子犬一匹を探すには、街は広すぎた。ある大人は優しい誰かに拾われたのだろうと言い、ある大人は野良犬に殺されてしまったのだろうと言って、幼い子供をあきらめさせようとした。
月日が流れ、探すこと自体はあきらめても、街を歩くたび野良犬の姿を目で追うことが何年も続いた。子犬が生き延びていれば、元気な姿を一目見られるかもしれない。しかし幼いレネスの願いは叶わず、同じ犬を目にすることは二度となかった。くるくるした毛並みの、小さな茶色の犬だった。
レネスは、視線を感じて窓に目を向けた。
見張りに立っているルークが、うらやましそうな顔で窓に張り付いているのを見つけて眉をひそめる。ルークの口説き癖はいつものことだが、今回はジットリアに熱を上げているようだ。レネスが睨みつけると、ルークが弾かれたように回れ右をして警戒任務に戻った。
レネスは、ジットリアに視線を戻した。
「アンガラン王族の話だったな」
「はい。軍が蜂起し、王族を倒して実権を奪い取ったと」
「そうだ。兵をひきいた指揮官達は王宮に攻め入り、ケフラー王を生け捕りにすると地下牢に繋いだ。しかし、捕らえた王を処刑することはできなかった」
「しなかったのではなく、できなかったのですか?」
ジットリアの質問に、レネスはうなずいて返した。
「そうだ」
「逃亡したのでしょうか?」
「いや、大勢の国民が処刑に反対したからだ」
ジットリアが驚きで目をまるくした。
他国の者なら、そうした反応になるだろうとレネスは思う。
愚かな王のせいで、多くの民が命を落とした。だというのに、その元凶を殺すことに何をためらう必要があるだろう。玉座に居座っていた頃ならまだしも、自国の軍によって引きずり下ろされ、牢に囚われた無力な男だ。家族や友人の命を奪われた恨みから、処刑を望むのが当然だろう。
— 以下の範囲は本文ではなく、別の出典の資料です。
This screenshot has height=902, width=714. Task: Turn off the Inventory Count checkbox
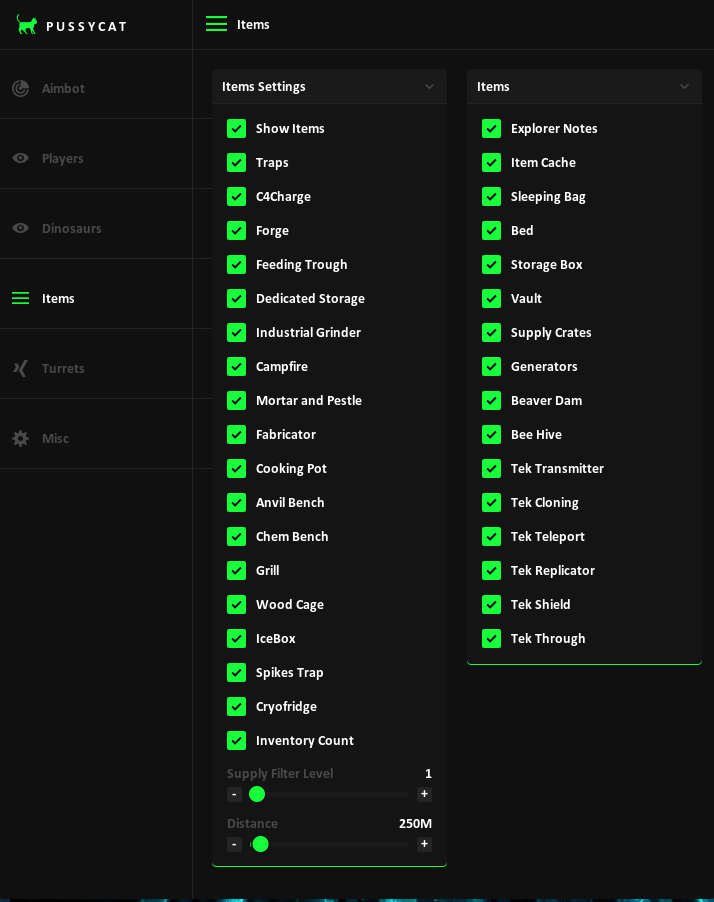pyautogui.click(x=237, y=740)

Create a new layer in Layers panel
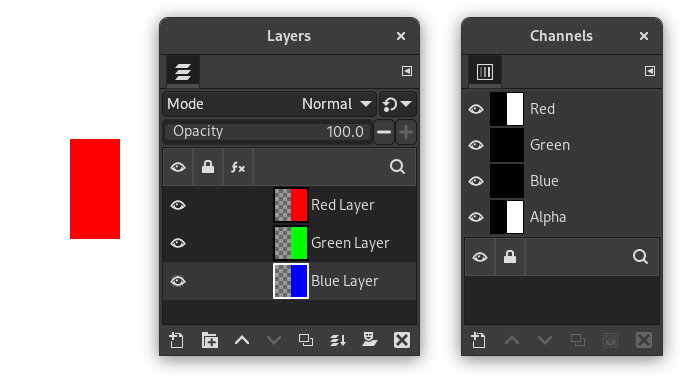tap(176, 340)
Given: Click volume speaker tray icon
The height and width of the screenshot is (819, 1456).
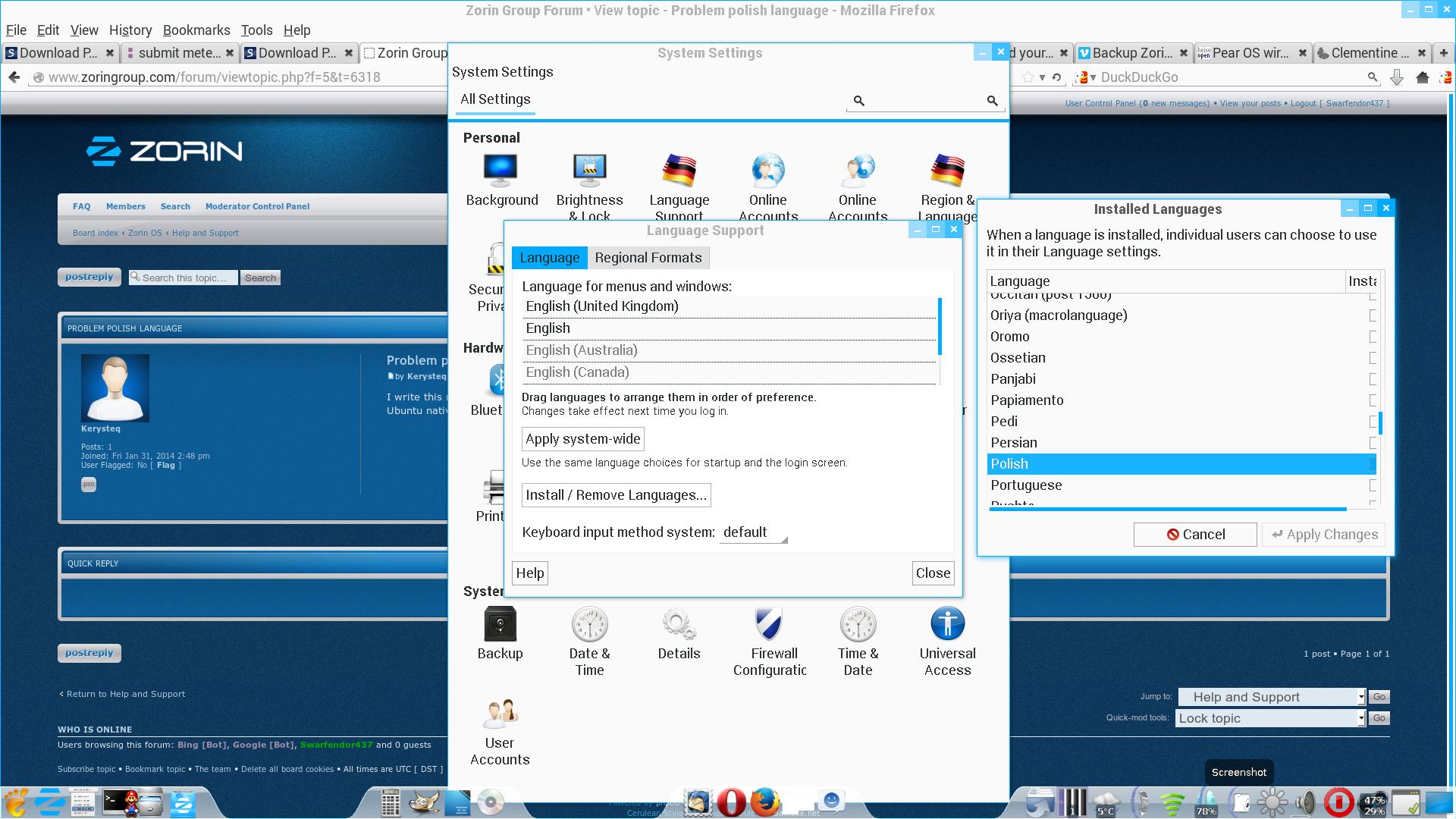Looking at the screenshot, I should pos(1306,802).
「アデリス国は、神より遣わされたアンガラン族の王の下に治まるべし。かつての法典の最初の一文だ。他国の者には信じがたいだろうが、これがこの国の起源だ。アンガラン族の王は、ただの王ではない。この地を治めるよう神に遣わされた聖なる血族とされ、民の心の拠り所だった」
ジットリアは、真剣な表情で聞き入っている。愚かな国民だとあきれる様子はなく、理解しようとする姿勢がうかがえたのでレネスは話を続けた。
「長い歴史の中で一度だけ、アンガランではない王が統治したことがあったが、疫病や飢饉により国は滅びかけた。しかし、アンガランの者が玉座に戻った途端、それらの危機は潮が引くように去ったのだと伝承されている。ケフラー王の行いにより国が荒廃してゆく最中でさえ、民のなかに王を悪く言う者はいなかったそうだ」
「レネス様が、気を悪くされたら申し訳ないのですが……」
「迷信深い?」
レネスが指摘すると、ジットリアがおずおずとうなずく。レネスが気を悪くしていないとわかると、考えながら口を開いた。
「――ですが、国王を神のごとく敬っていたのであれば、処刑に反対した国民の気持ちがわかる気もします。日照り続きで作物が枯れたとして、太陽に向かって暑すぎると怒ってもしかたありませんから」
そう言うと、ジットリアは日の射し込む窓の方へ顔を向けた。その横顔は繊細で柔らかな曲線を描き、すっと背中をのばして座る姿は、野に咲く百合の花を思わせる。レネスは、目を細めるとジットリアの姿を見つめた。
素直で、可愛らしい人だと思う。
しかし、ジットリア・エスリルという女性を語るには、それだけでは足らない。
繊細ではかなげに見えながら、身の内におそるべき強さを秘めている。知性と常識を持ち合わせているものの、時折、信じがたいような振る舞いや自由な発想をする。ただ可愛らしいだけではない、不思議な魅力のある人だ。
だが、私情にとらわれ、ジットリアに深入りすることは望ましくない。
相手は管理すべき被疑者であり、個人的な感情はジットリアに対する判断を鈍らせ、いずれ重大なあやまちを引き起こすだろう。だが、気づけばジットリアのことを考え、ジットリアと会うのを心待ちにしている。この風変わりな魔女に心を乱されている自分に、レネスは苛立ちを感じていた。
「ケフラー王は、今も生きておられるのですか?」
ジットリアが顔を向ける前に、レネスは自分の感情を覆い隠した。